The cell surface is an important structure that defines the boundary between the inside and outside of the cell and contains proteins that help the cell to interact with and respond to its environment. Proteins are delivered to the surface using a process called exocytosis and are removed when a cell internalizes pieces of its surface in a process known as endocytosis. Balancing these two events allows the cell to control which proteins are on the surface at any given time and makes it possible to add new material or remove damaged proteins that may be harmful. This project combines cell biology, molecular biology and genetic approaches to study poorly understood pathways for endocytosis, termed clathrin-independent endocytosis (CIE), that are present in many cell types. Through this research, this project will provide cutting-edge research and training opportunities at many levels of education, including undergraduate and graduate trainees as well as high-school students. A major goal is to give young scientists the opportunity to see how the things they learn in the classroom can be applied to make new and exciting discoveries in the field of membrane biology.

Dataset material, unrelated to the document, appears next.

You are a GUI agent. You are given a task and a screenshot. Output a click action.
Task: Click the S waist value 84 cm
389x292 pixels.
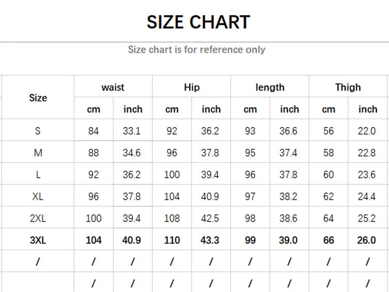(93, 131)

This research project uses budding yeast, a simple yet extremely powerful genetic model organism that has provided insight into many basic cellular functions that are conserved through evolution, including exocytosis and endocytosis. Although yeast was originally thought to use only clathrin-mediated endocytosis, studies in a mutant strain where this pathway was blocked revealed the existence of a new clathrin-independent pathway. This second pathway requires numerous proteins including Rho1, which regulates polymerization of the actin cytoskeleton and coordinates repair of the yeast cell wall. Rho1 undergoes cycles of activation and inactivation, and its activity can be restricted to specific sites within a cell. The relationship between Rho1 activity and location, and how these relate to its role in endocytosis, are poorly understood. Thus, this project will achieve several goals: (1) define the ability of proteins that regulate localized Rho1 activation and inactivation to regulate clathrin-independent endocytosis; (2) examine relationships between protein complexes that regulate exocytosis and endocytosis; (3) identify cargos that are internalized by clathrin-independent endocytosis under high osmolarity conditions that are known to facilitate this pathway; (4) examine the role of the osmotic stress response pathway in clathrin-independent endocytosis; and (5) identify genes that promote cargo internalization in mutant yeast strains lacking both clathrin-mediated endocytosis and the known clathrin-independent pathway to determine if additional pathways exist. Overall, the results of this research will provide new insights into the molecular machinery that controls clathrin-independent endocytosis, an important but poorly understood process in all eukaryotic cells. Using a simple model organism such as yeast makes it possible to rapidly identify the key components of these pathways, which in turn will make it possible to better understand related pathways in other organisms, including humans.
This award reflects NSF's statutory mission and has been deemed worthy of support through evaluation using the Foundation's intellectual merit and broader impacts review criteria.